→ GOAL
Reproduce every text line of the data below word for word, leaving the pictures out.

→ ITEMS
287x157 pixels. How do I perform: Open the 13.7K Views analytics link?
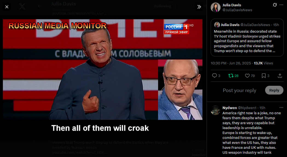pos(263,63)
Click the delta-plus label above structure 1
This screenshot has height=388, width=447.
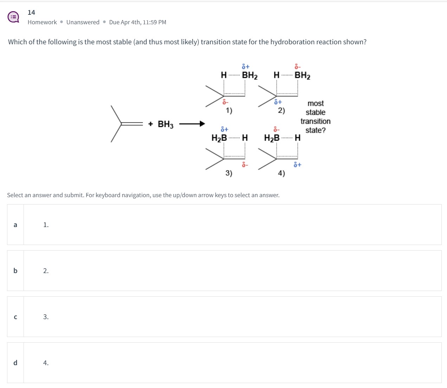tap(245, 66)
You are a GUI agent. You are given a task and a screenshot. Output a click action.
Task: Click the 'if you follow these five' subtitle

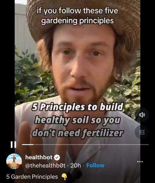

→ OUTPUT BELOW
287x157 pixels. How do I perform: Open the 13.7K Views analytics link?
pos(263,63)
Click the delta-plus label above structure 1
This screenshot has height=388, width=447.
tap(245, 66)
You are a GUI agent. You are given a task and a screenshot. Output a click action.
Task: Click the 'if you follow these five' subtitle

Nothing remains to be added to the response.